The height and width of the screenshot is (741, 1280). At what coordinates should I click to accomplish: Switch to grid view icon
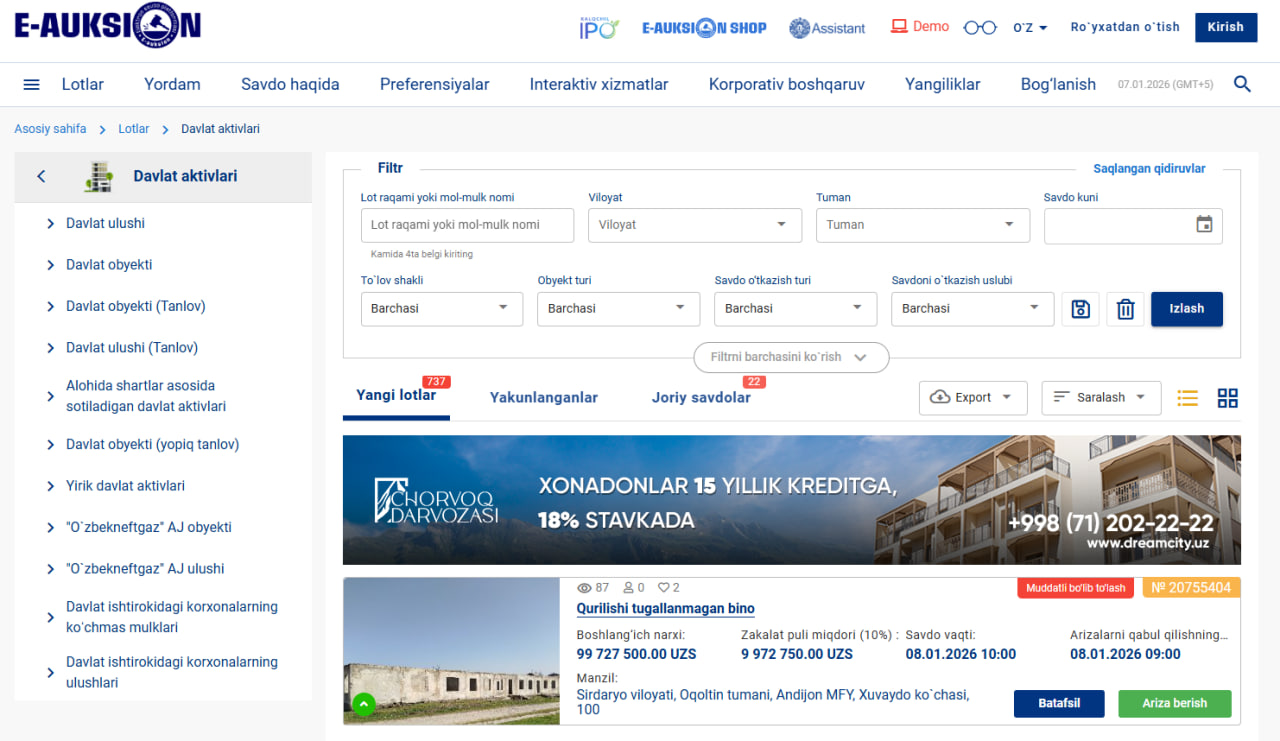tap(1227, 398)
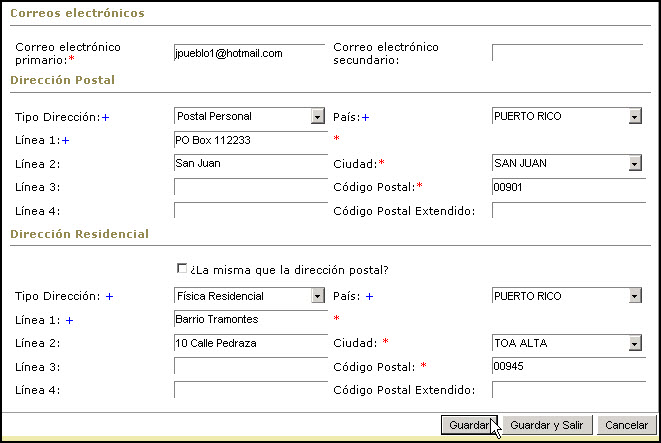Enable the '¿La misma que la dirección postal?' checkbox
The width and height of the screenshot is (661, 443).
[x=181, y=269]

-- -- --

TO BE DONE
Return the listing above line for line, unchanged, and omit the pictures.

TASK RESPONSE
The height and width of the screenshot is (741, 1280). At what coordinates should I click to accomplish: Switch to grid view icon
tap(1227, 398)
Enable the '¿La misma que la dirección postal?' checkbox
The width and height of the screenshot is (661, 443).
[x=181, y=269]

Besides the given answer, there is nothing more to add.